Sinceramente, se existe uma causa primeira da qual tudo se baseia, esta não poderia ser nem boa e nem má, melhor dizendo, seria apenas algo impessoal, e não pessoal como a maioria das pessoas conceituam Deus. E se existe uma ordem espiritual, não acredito que esta ordem espiritual tenha uma configuração piramidal de como se baseia a nossa sociedade, a idéia de um ser soberano no alto de uma pirâmide dominando todos os que estão abaixo dele. Isso, em relação ao entendimento sobre as coisas espirituais, seria uma deturpação de pessoas interesseiras que querem incutir na cabeça das pessoas mantendo-as sob a condicionamento de nosso modelo social. Não acredito na ordem hierárquica estabelecida pelos católicos.
E se Satã é um servo fiel de Deus e cumpre apenas os piores papéis ordenados por este, então isso mostra que Deus na verdade não se passa de um grande tirano carismático. Sim, pois que no fundo é um ser que faz tudo a seu bel prazer, e que engana dizendo para as pessoas que é bom e que possui propósitos de caráter nobre, quando na verdade é o contrário. Eu mesmo já me baseei em outras alegorias, ambas em que Deus e Satã são tiranos, apenas com objetivos diferentes. Numa alegoria, ambos desejam uma completa centralização de poder, e noutra, Deus deseja a centralização de poder, e Satã, a mais completa desordem, o caos absoluto. Sendo que enquanto Satã é honesto em suas intenções malignas, já Deus toma uma atitude disfarçada, hipócrita, se fazendo passar por bom.
Em todas elas, Deus e Satã são maus e o que nos parece bom para cada um deles em relação a nós é o modelo de domínio. O domínio de Satã é através de uma atitude de luta, de barbaridade. Já o domínio de Deus é através do chamado rebanho religioso, em que todos sob seu domínio são ignorantes incapazes de senso crítico e qualquer traço de intelectualidade, apenas vivem para servir cegamente a este tirano populista. Já Satã se mostra como um tirano malévolo. O que Deus aspira é por uma ordem de cegos obedientes. O que Satã aspira é por um ordem baseada em contratos e pactos. Isso explicaria o conceito de que a Deus se obedece a seus planos divinos, e a Satã se subjuga a ele em função de pactos.

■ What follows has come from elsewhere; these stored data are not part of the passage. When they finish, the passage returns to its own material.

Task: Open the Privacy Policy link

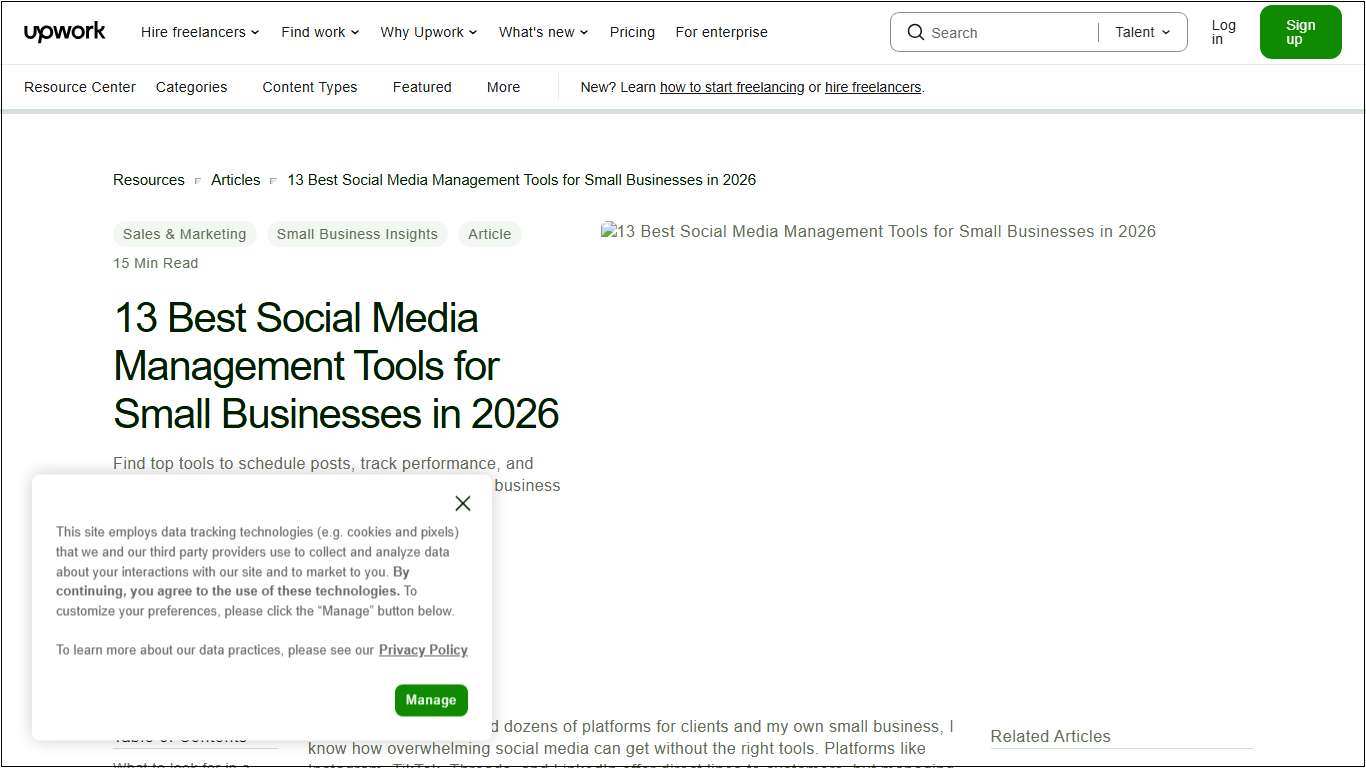Action: [422, 649]
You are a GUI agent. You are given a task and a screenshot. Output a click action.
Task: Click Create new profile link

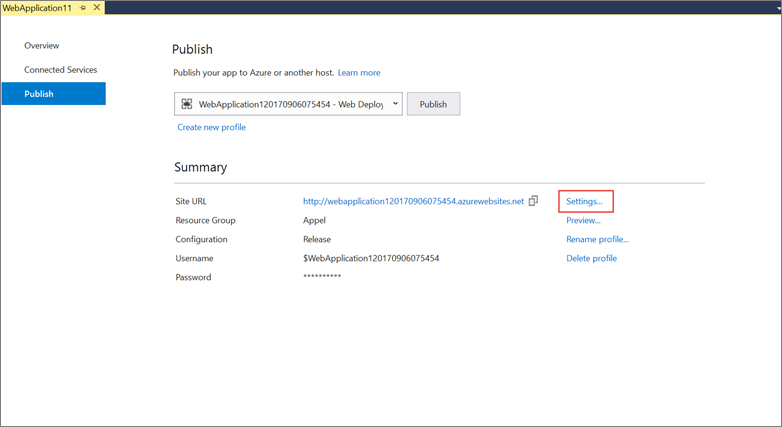click(211, 127)
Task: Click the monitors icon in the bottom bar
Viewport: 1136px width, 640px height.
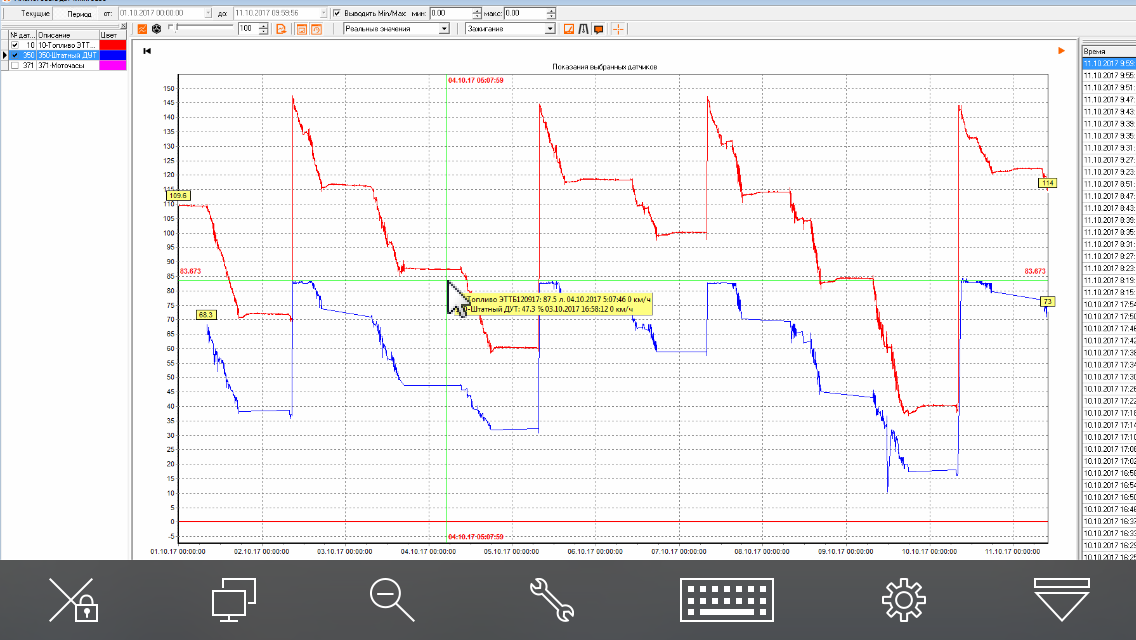Action: pyautogui.click(x=234, y=600)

Deus representa o poder tirano das instituições religiosas sobre as pessoas e Satã, o das instituições corporativas sobre as pessoas. No fim das contas, a massa popular é sempre o bode expiatório que sofre em função das desculpas que se criam em nome de Deus e Satã. A solução para se escapar disso é conceituar um deus que seja neutro, e impessoal, o que tornaria impossível se usá-lo como desculpa para comportamento tirano. Um deus impessoal teria como efeito uma profunda mudança espiritual nas pessoas e acabaria terminando com o fim do modelo de organização piramidal de essência tirana, este que há milênios tem decidido a formação da sociedade humana desde tempos remotos.
Existem diversas alegorias possíveis que me vem em mente, mas em todas elas Deus e Satã são extremistas e tiranos apenas com propósitos diferentes. Ambas figuras são reflexo da natureza humana. Mas ainda assim volto a dizer que, se realmente existe uma causa primeira real, ela não seria como entendemos Deus ou Satã. Seria na verdade algo neutro, indiferente e que funciona sob um automatismo eterno (atemporal) que, por acaso, sempre existiu e que sempre se manteve numa harmonia constante, em que o que entendemos como harmônico e caótico se anulam ou se fundem num novo conceito e isso é cientificamente observável em relação a todos os fenômenos que envolvem movimento de turbulência, em que existe simultaneidade entre caos e organização.